Rosenkranz: It makes it worse through a few different pathways. One is that stress makes a receptor on immune cells called glucocorticoid receptors. Glucocorticoids are stress hormones. Maybe some of the audience is familiar with the term cortisol. That’s a stress hormone. It is usually glucocorticoids like cortisol that suppress inflammation. That’s actually what inhaled corticosteroids are.
It’s more or less the same thing, but when you are experiencing chronic stress, those receptors on the immune cells become less sensitive. They’re not responsive anymore to the stress hormones, and they’re not responsive to those medications anymore. That’s one way that stress impacts the inflammatory response in the airway.

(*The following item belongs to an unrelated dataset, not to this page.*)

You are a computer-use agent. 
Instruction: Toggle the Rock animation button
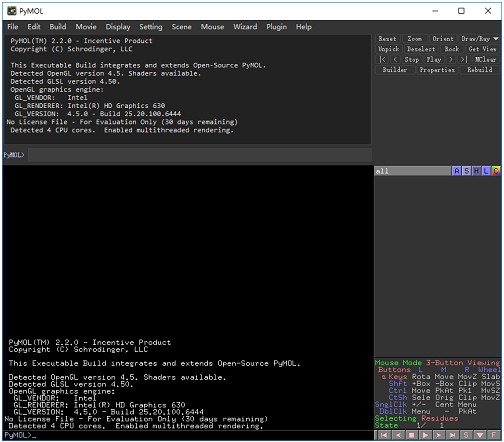click(452, 49)
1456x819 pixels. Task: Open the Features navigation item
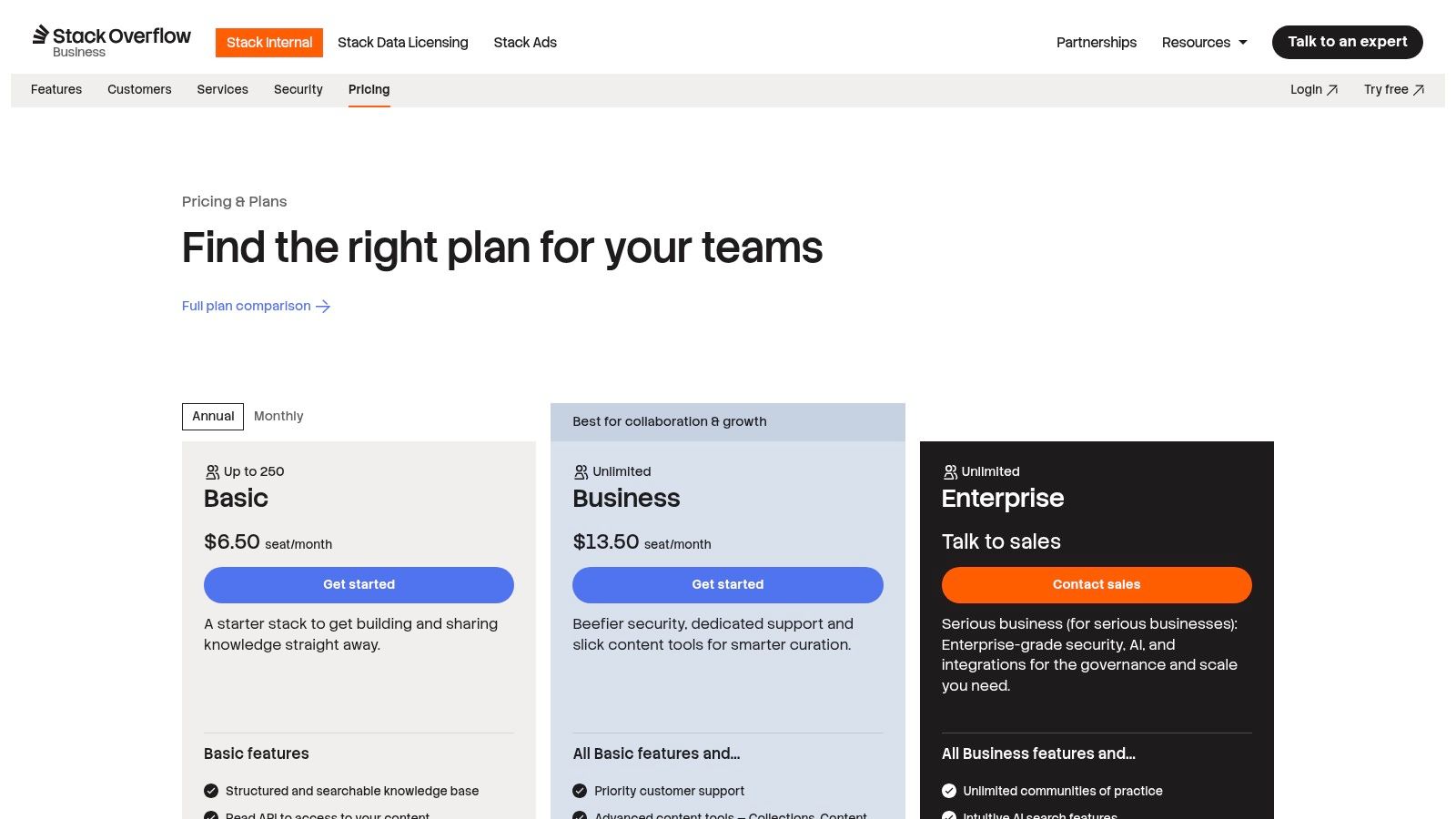56,89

It also upregulates certain immune pathways that make the glucocorticoid receptor less sensitive. So, it promotes the expansion of T cell populations that are less sensitive to the effects of glucocorticoids. There’s also a route through the sympathetic nervous system where the activation of the sympathetic nervous system promotes the production of new immune cells from your bone marrow.
Those new immune cells are hyper-responsive to inflammation, and they selectively migrate to the lungs into the brain. You get these new populations of cells that are being produced that are kind of hyper-responsive to inflammation.
Being Patient: What’s the next phase for your research?
Rosenkranz: What we’re really trying to do now is to dig into the nitty gritty and find out: what are the immune pathways that are conferring this risk? If we target those immune pathways, do we see the changes that we think might be giving rise to some of the neurodegeneration and neuroinflammation? Do we see these pathways not emerging?
Some of this work will have to be in animals because you can’t do all of this work in people, but [we’ll] really try to understand what the signaling pathways are because if we know that, then they can be targeted with medications to even potentially prevent these effects.
When you think about asthma, beginning in children, that means that there’s this long window of time for damage to accumulate, but there’s also a long window of opportunity to intervene. So, if we know what we need to target, then we can do that before we have the consequences start to show up in the brain.
“When you think about asthma,
beginning in children, that means
that there’s this long window of
time for damage to accumulate, but
there’s also a long window of
opportunity to intervene.”
Being Patient: We obviously don’t want to prescribe anything to people, but how should people be thinking about living their best brain health with a condition like asthma?
Rosenkranz: One thing I do want to emphasize is that these connections that we’re identifying— this is really new research. We’re not sure [how] these things are playing out. I don’t want anybody to be really afraid, “Oh my gosh, I have asthma. I’m gonna get Alzheimer’s disease.” We just don’t have that level of certainty. I don’t want anybody to be really alarmed by this.
What I often tell people when they ask me this question, I say, if I had a child or a close family member with asthma, what I would want to do is first of all, make sure that their airway inflammation was well managed. [I would] make sure that they’re taking anti-inflammatory medications for their asthma, even if it doesn’t seem to bother them very much.
There’s not always a one-to-one relationship between how you feel, how tight your chest feels, and how much inflammation is present. Work closely with your doctor to make sure that the airway inflammation is well managed.
The second thing to invest in and prioritize is your mental health and your ability to manage the stressors in your life. We know that there is this circular relationship between what’s happening, the contents of your mind, and the way that your lungs respond [to] asthma, and also with the ability of your brain to do its job well. It’s this bi-directional relationship, and you really need to pay attention to both.
Katy Koop is a writer and theater artist based in Raleigh, NC.